Dimitris Mittas, Vice President Finance Europe, Global Asset Solutions, looks at Italy’s recovering hotel sector

As you read this, Italy’s new government will be revealing its plans for the years ahead, with investors hoping for a continuation in the support which has bolstered the volumes finding a home in commercial real estate.

The previous government committed €2.4bn to the tourism sector, with a particular focus on driving digitisation and sustainability.

The previous incumbents helped to drive a 14% year-on-year increase in total investment volume in commercial real estate, to €10.4bn, with familiar private equity houses such as Blackstone and Apollo showing their enthusiasm for the country.

In our sector, these were aided by a number of tax measures, including tax credits for commercial leases under certain circumstances and a ‘tax-free’ revaluation for legal and tax purposes of real estate assets owned by entities carrying out hotel activities. As part of efforts to revive the country’s tourism market, some property taxes were waived for hotel businesses, although this proved only temporary, in the wake of the worst of the pandemic.

The attractiveness of the country has been supported by growth in the split between hotel ownership and operations which has helped to bring traditional real estate investors into the sector in other regions. The government has also tried to reduce the impact of overtourism in locations such as Venice, promoting secondary locations and improving infrastructure around them.

Italy continues to attract the luxury end of the market. Most recently, Six Senses announced its debut in the country with a 96-room hotel close to the Trevi Fountain

Marriott International also announced an agreement with Bain Capital and Omnam Group, which will see the launch of the Lake Como Edition in 2025. The pair will own and develop the hotel through a fund managed by investment management company Kyralos SGR.

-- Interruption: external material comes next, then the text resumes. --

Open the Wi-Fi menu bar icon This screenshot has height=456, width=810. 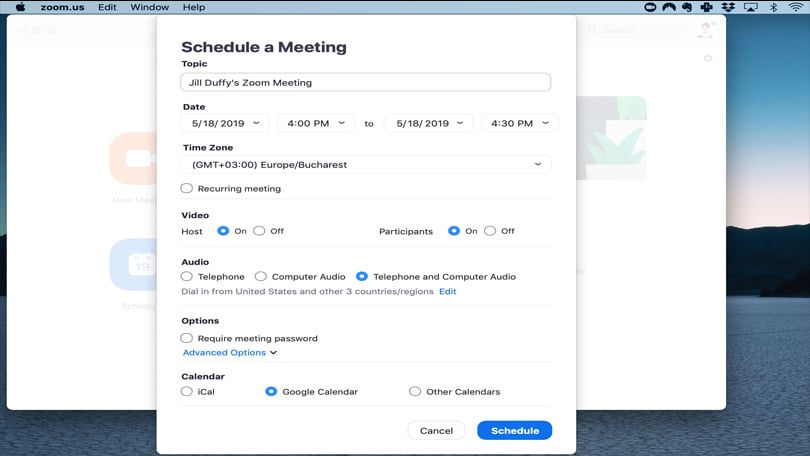(x=794, y=7)
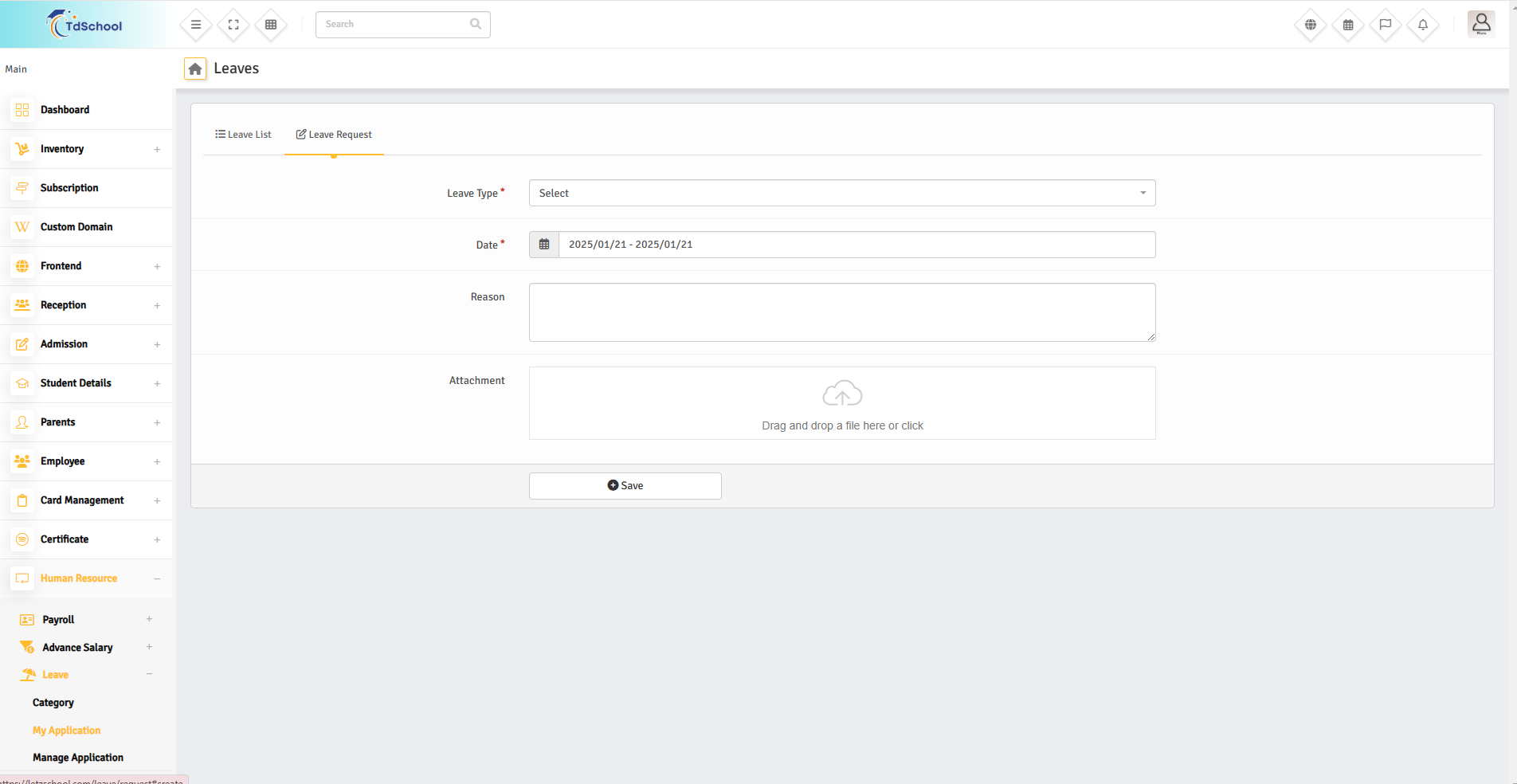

“There is an incredible opportunity for hotel investments in Italy, not only in large tourist destinations like Rome and Milan, but in specific locations that have a strong appeal for guests that look for high quality services and unique experiences,” said Paolo Bottelli, CEO of Kryalos SGR.

Rome is expected to benefit from events such as the Ryder Cup, the European Aquatics Championships and the candidacy for Expo 2030, while Milan, which is undergoing a city-wide renovation, is attracting growing attention from buyers looking for existing sites as well as development opportunities.

Earlier this year Foruminvest Italia purchased a site close to Milan Malpensa airport which will be managed by Accor under its Tribe brand. The agreement came shortly before the French group announced that it would manage a Novotel and an Adagio property in Milan Sesto, close to the new Sesto San Giovanni station, and the City of Health and Research.

Deals with Accor and Marriott illustrate the country’s move away from unbranded and towards the global flags, aided by the growth in investment and the ability to split operations and ownership. According to Horwarth HTL, in 2021 the chains’ penetration rate of the hotels increased to 5.4%. In terms of hotel rooms, that rate recorded a slight growth of 1.6%, reaching over 17.2% over the total Italian stock.

The WTTC reported that, before the pandemic, when travel and tourism was at its peak, the total contribution to Italy’s GDP was 10.6%.

The organisation forecast that the travel & Tourism sector will grow at an annual average rate of 2.5% for the next 10 years, five times the 0.5% growth rate of the overall Italian economy. It will be worth over €226bn by 2032.
An incoming government hoping to hold onto power is likely to look at those numbers with an eye to preserving, not endangering them.